═══ PROVIDED PASSAGE ═══

Francis Bacon All Brief

Q.1. Who wrote the book The Advancement of Learning? 

Ans. The book, The Advancement of Learning is written by Francis Bacon 

Q.2. What is pragmatism?

Ans. Pragmatism means practical consideration of certain things. 

1. Of Marriage and Single Life 

Q.3. How do people leading a single life to consider family life?

Ans. Some young persons leading a single life consider family life to be a bill of charges. 

Q.4. Why being unmarried does not mean anything different for judges and magistrates? 

Ans. The aim of being unmarried is to be free from all burdens. But for Judges and magistrates, it does not have anything special. For if an unmarried judge or magistrate is corrupt he would appoint some guard to get the bribe.

Q.5. How are the chaste women?

Ans. Chaste women are usually proud of their chastity. But this can give a man disciplined and routine life.

Q.6. When, according to Bacon, should a man marry?

Ans. As the author suggests that a young man should think seriously about when he should marry. An old man should not at all marry.

Q.7. What are the three roles played by a wife in a different stage of life?

Ans. The three roles played by a wife in different stages of li are mistress, companion, and nurse. 

Q.8. Who are the impediments to great enterprise according to Bacon?

Ans. Wife and children are impediments to great enterprises. 

Q.9. Why can’t unmarried men be the best citizens?

═══ INFORMATION GIVEN ═══

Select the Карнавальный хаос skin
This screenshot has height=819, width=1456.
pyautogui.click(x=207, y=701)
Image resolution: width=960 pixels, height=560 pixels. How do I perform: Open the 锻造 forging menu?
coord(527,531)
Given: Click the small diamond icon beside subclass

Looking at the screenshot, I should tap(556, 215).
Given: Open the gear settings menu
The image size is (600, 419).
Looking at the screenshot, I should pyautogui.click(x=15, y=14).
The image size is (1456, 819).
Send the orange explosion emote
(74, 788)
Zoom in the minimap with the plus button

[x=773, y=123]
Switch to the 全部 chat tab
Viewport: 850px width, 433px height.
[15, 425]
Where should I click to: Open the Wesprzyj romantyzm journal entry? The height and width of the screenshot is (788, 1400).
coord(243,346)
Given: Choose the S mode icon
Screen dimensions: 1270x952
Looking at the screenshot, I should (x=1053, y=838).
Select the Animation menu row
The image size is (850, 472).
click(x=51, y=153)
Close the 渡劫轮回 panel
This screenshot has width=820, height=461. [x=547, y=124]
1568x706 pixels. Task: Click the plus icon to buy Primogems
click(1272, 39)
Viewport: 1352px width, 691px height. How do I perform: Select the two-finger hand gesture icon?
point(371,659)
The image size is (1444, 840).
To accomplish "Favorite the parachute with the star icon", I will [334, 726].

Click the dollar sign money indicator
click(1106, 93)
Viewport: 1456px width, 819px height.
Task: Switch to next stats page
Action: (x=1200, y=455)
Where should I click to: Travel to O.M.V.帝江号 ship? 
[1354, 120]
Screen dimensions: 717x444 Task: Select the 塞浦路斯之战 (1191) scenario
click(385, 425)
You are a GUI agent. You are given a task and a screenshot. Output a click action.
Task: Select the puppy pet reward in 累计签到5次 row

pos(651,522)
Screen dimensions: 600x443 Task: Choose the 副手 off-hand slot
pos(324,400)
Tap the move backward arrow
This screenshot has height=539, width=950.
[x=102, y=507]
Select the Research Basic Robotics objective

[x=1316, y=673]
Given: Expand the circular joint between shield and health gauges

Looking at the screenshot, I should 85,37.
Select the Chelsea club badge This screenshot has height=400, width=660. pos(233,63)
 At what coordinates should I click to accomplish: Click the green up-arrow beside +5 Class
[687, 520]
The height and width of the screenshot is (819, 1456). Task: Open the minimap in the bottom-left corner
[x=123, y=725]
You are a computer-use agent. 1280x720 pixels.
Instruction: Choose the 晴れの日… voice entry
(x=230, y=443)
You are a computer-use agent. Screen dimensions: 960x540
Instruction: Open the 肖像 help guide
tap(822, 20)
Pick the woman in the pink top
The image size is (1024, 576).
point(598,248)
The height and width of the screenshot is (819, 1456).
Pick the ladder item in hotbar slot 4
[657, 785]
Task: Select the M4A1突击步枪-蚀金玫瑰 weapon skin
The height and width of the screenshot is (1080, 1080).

═══

WHAT THIS EXERCISE ASKS:
(A) Reproduce the part of the Bacon study notes that begins at the words "Q.3. How do" and stops after "the chaste women?".
(B) According to the Bacon study notes, what three roles does a wife play in different stages of life?

RESPONSES FOR EACH TASK:
(A)
Q.3. How do people leading a single life to consider family life?

Ans. Some young persons leading a single life consider family life to be a bill of charges. 

Q.4. Why being unmarried does not mean anything different for judges and magistrates? 

Ans. The aim of being unmarried is to be free from all burdens. But for Judges and magistrates, it does not have anything special. For if an unmarried judge or magistrate is corrupt he would appoint some guard to get the bribe.

Q.5. How are the chaste women?

(B) Mistress, companion, and nurse.